If the law enforcement officer has reason to believe that you are guilty of an offense, he or she can arrest you. Typically, you will be handcuffed and transported to a jail. Remember that you are probably being recorded as you ride to jail. At this point it is unlikely that anything you say will change that; however, how you handle yourself may make the difference between being convicted or acquitted. It is always best to remain polite and respectful. Though you should cooperate with the arrest process, limit what you say and do not allow an officer to pressure you into admitting guilt.

BREATH & BLOOD TESTING

At the jail, you will probably be asked to submit to a breath or blood test. Unless a life-threatening injury has resulted from a collision, you may refuse to submit to breath or blood testing. The reliability of the instruments used to measure breath specimens to determine body alcohol concentration is doubtful. While state-paid experts routinely testify that the Intoxlizer 5000 is accurate and reliable, several independent experts have expressed contrary opinions. Consequently, the results may be inaccurately high or inaccurately low. If you have any doubts about your ability to pass the test, do not submit to it before you consult with an attorney.

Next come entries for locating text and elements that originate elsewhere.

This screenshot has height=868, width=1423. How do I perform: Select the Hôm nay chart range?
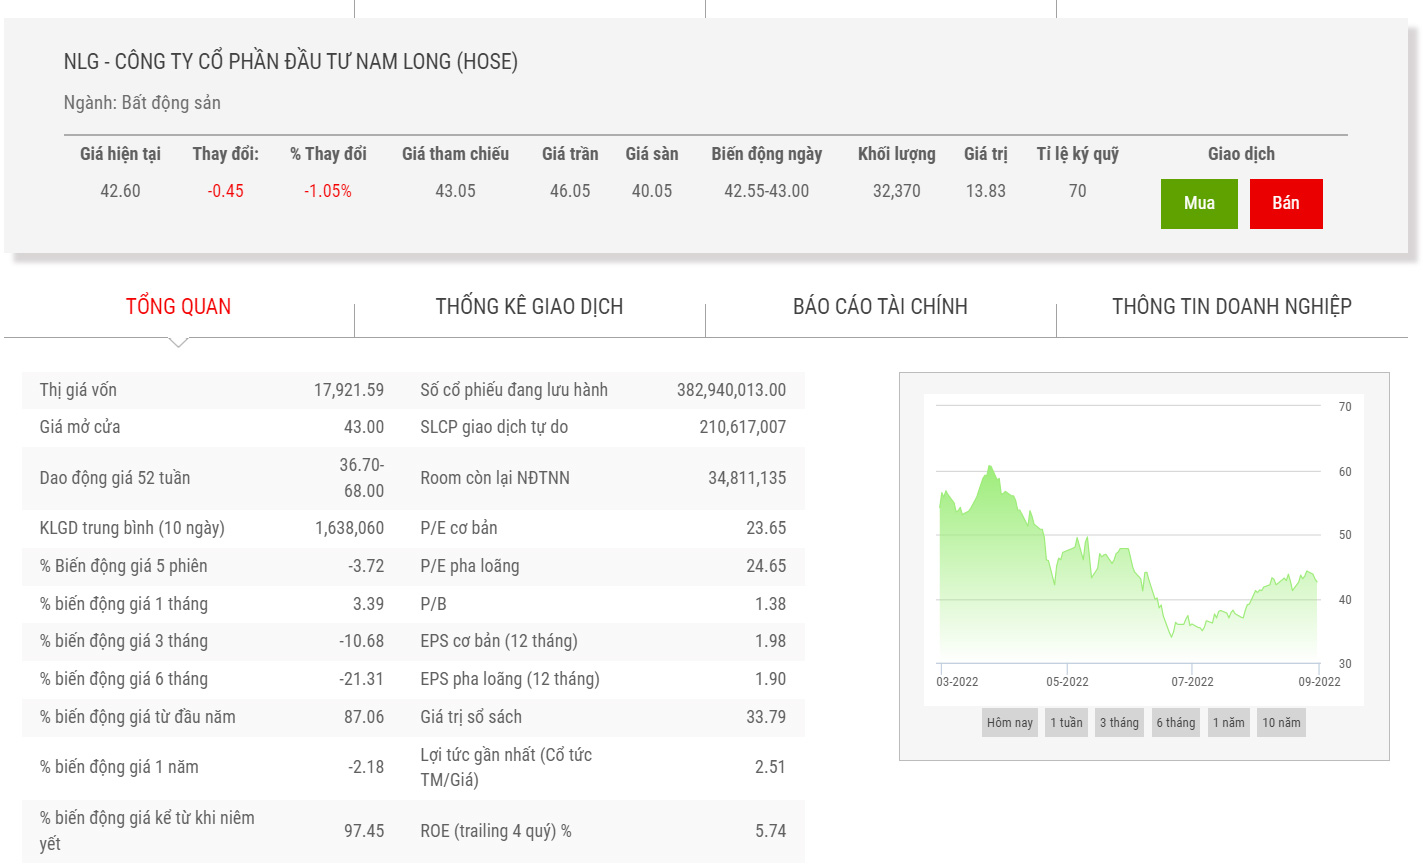(1009, 723)
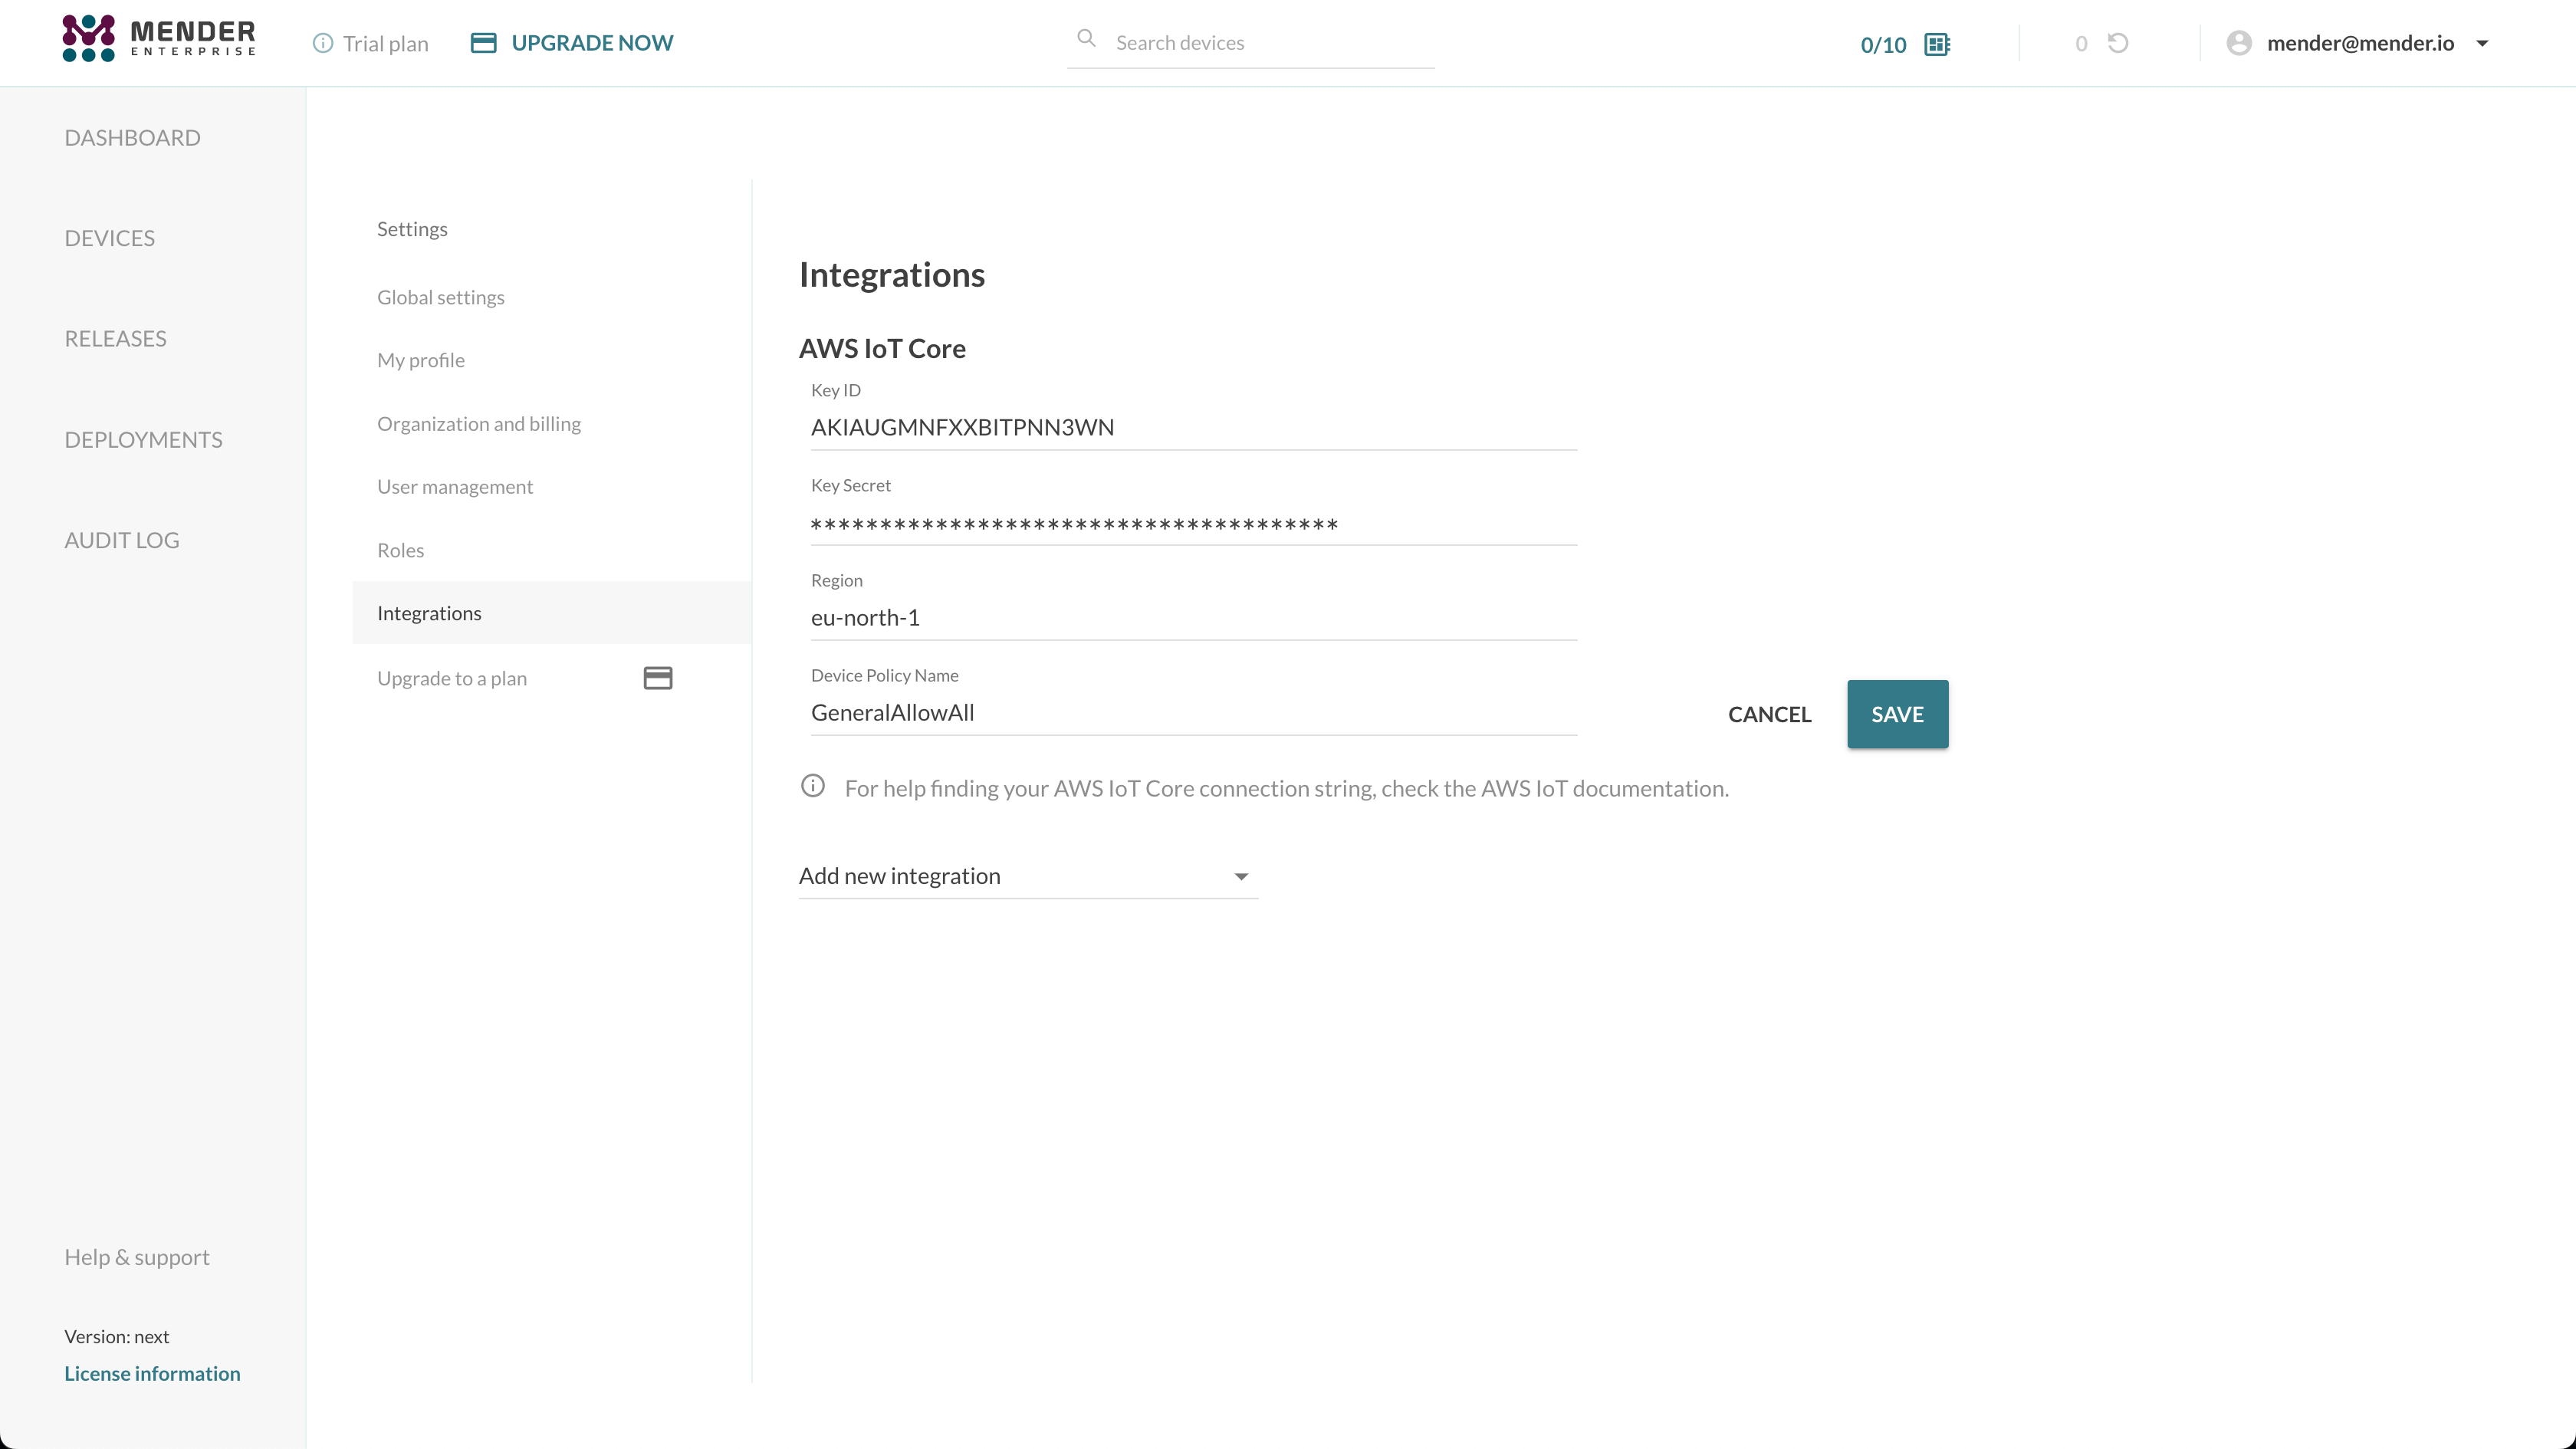Select the User management settings tab

point(455,487)
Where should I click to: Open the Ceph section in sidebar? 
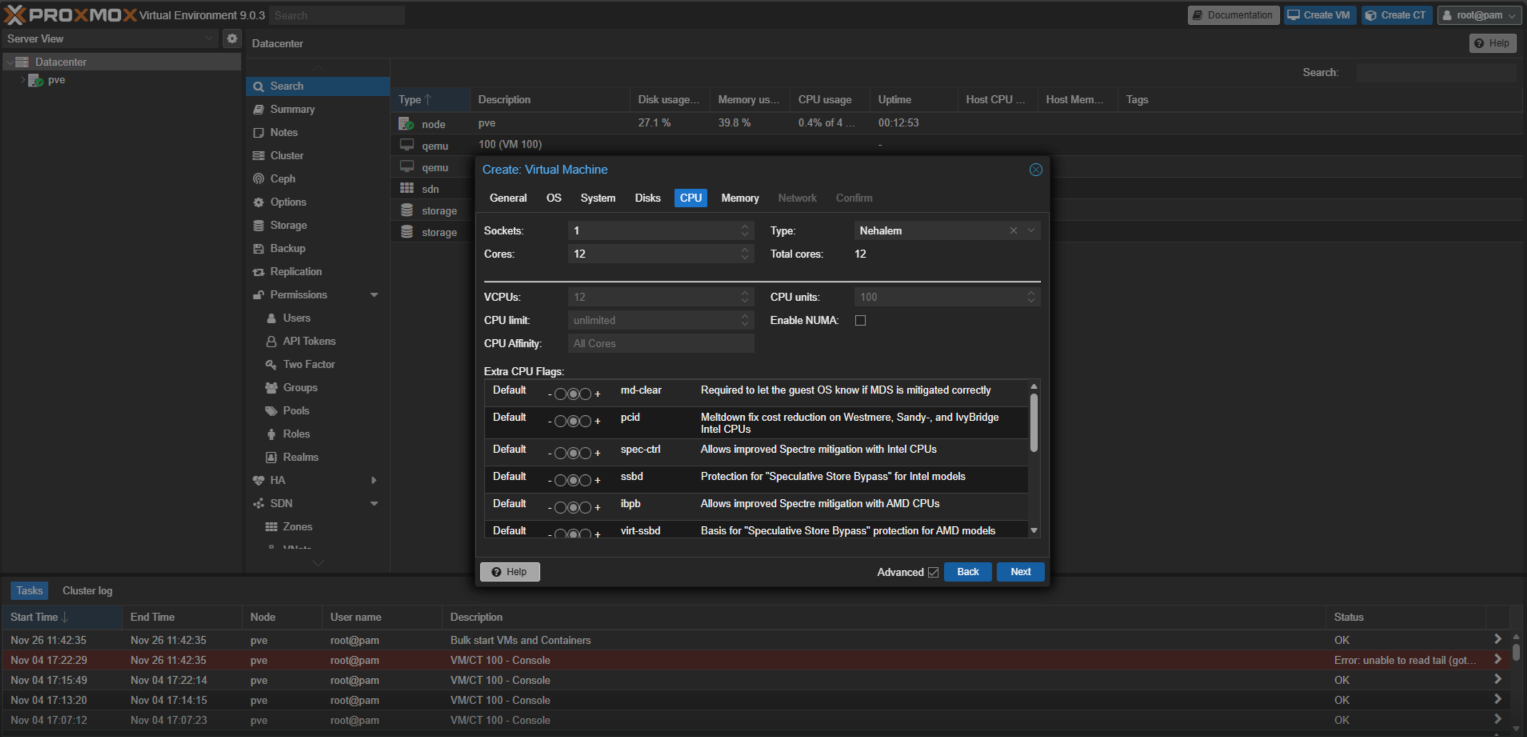[x=282, y=179]
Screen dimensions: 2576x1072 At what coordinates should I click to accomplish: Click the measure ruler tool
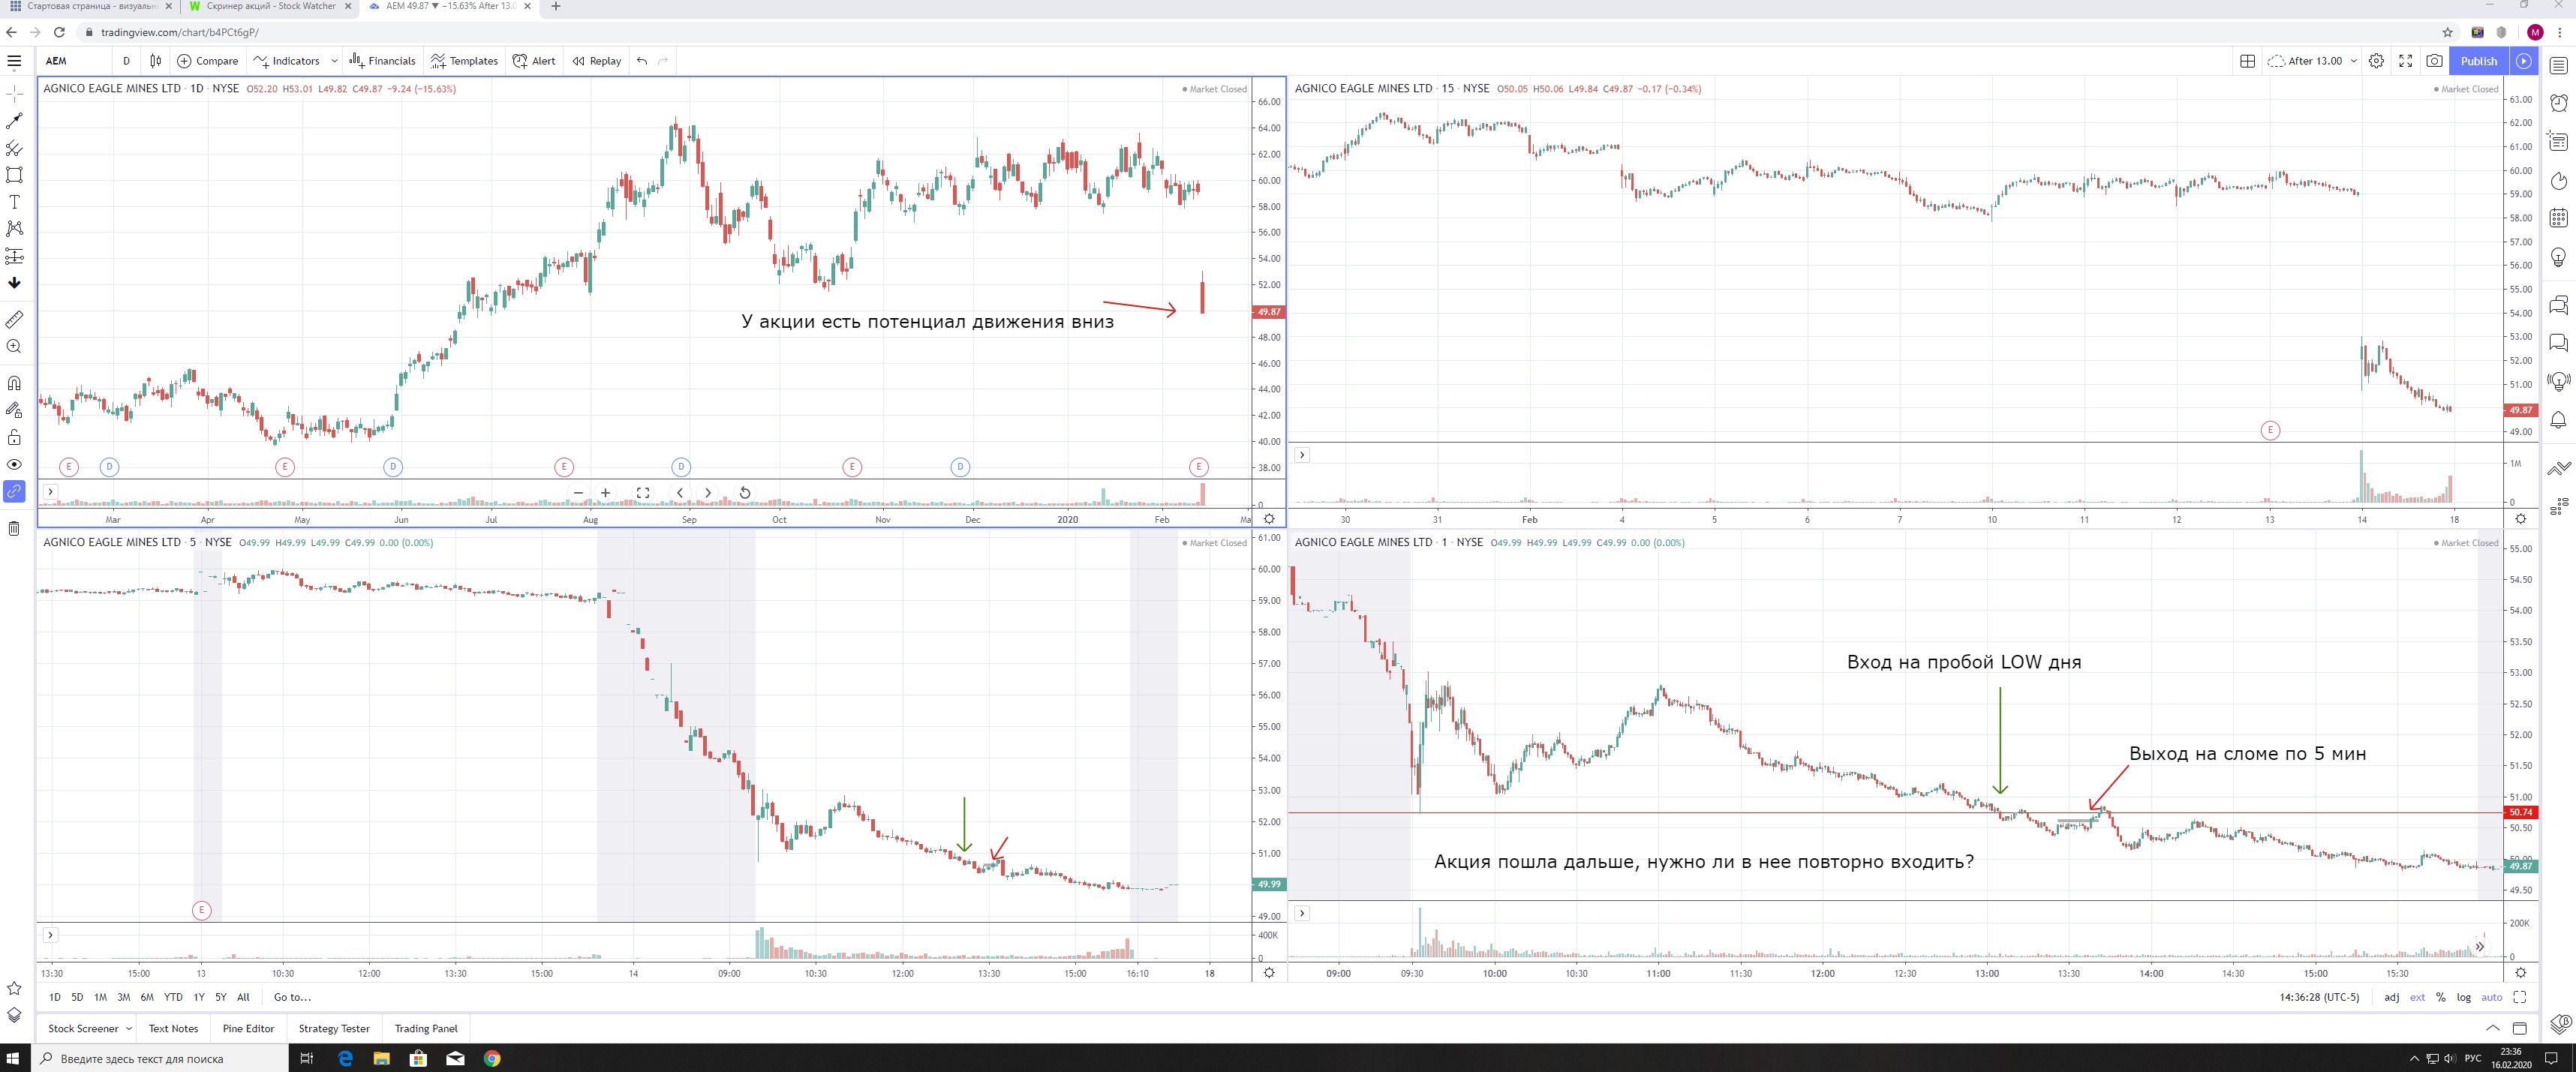pyautogui.click(x=14, y=320)
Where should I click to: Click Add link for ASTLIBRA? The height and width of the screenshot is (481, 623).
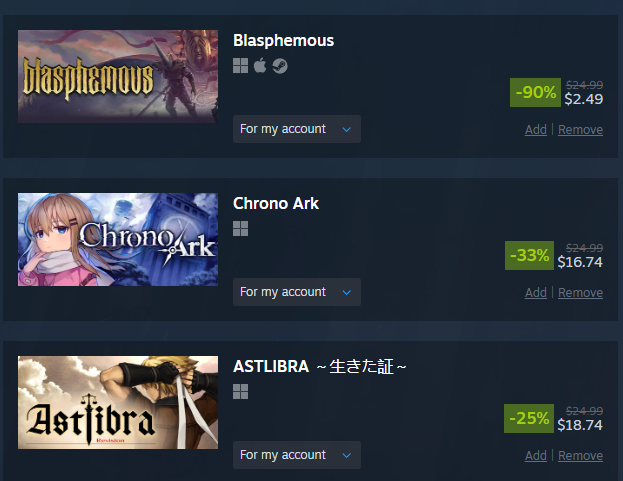tap(536, 455)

If you submit to a breath test and pass it, you stand a much better chance of winning your case. Sometimes, in fact, charges are not filed at all. If you submit to a breath test and fail it, you can later challenge the accuracy of the device at trial. However, you should realize that a trial in which a breath test is challenged tends to be much more expensive than one which does not involve a breath test because it is often necessary to hire private scientific experts to assist at trial.